## Supplied passage
** Begin **

- Promotional poster
- Starring: Jeremy Clarkson; Richard Hammond; James May; The Stig;
- No. of episodes: 7

Release
- Original network: BBC Two BBC HD
- Original release: 27 January – 10 March 2013

Series chronology
- ← Previous Series 18Next → Series 20

= Top Gear series 19 =

Series 19 of Top Gear, a British motoring magazine and factual television programme, was broadcast in the United Kingdom on BBC Two and BBC HD during 2013, consisting of five episodes between 29 January and 24 February, and a two-part feature-length special involving a road trip in Africa, titled "Africa Special", aired on 3–10 March. This series' highlights included the presenters race from London to Milan, a supercar road trip across California, and the creation of a home-made car for the elderly. The nineteenth series received criticism for one of its episodes' early filming featuring Jeremy Clarkson seeming to use a racial slur during a car review film.

** End **

## Provided material
** Begin **

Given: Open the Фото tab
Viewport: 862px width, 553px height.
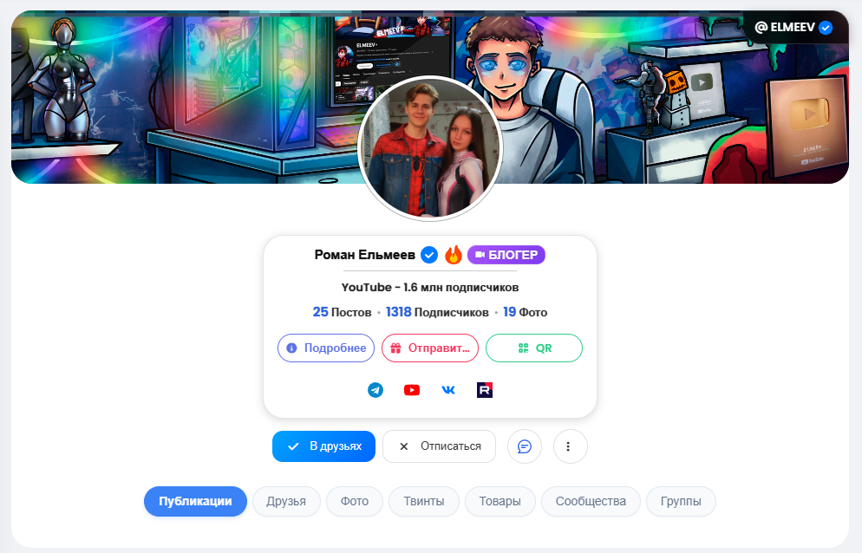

** End **

## Direction
Repeat the Top Gear series 19 article word for word, from start to finish. Work only from the Top Gear series 19 article and ignore the listing.

## Final result
- Promotional poster
- Starring: Jeremy Clarkson; Richard Hammond; James May; The Stig;
- No. of episodes: 7

Release
- Original network: BBC Two BBC HD
- Original release: 27 January – 10 March 2013

Series chronology
- ← Previous Series 18Next → Series 20

= Top Gear series 19 =

Series 19 of Top Gear, a British motoring magazine and factual television programme, was broadcast in the United Kingdom on BBC Two and BBC HD during 2013, consisting of five episodes between 29 January and 24 February, and a two-part feature-length special involving a road trip in Africa, titled "Africa Special", aired on 3–10 March. This series' highlights included the presenters race from London to Milan, a supercar road trip across California, and the creation of a home-made car for the elderly. The nineteenth series received criticism for one of its episodes' early filming featuring Jeremy Clarkson seeming to use a racial slur during a car review film.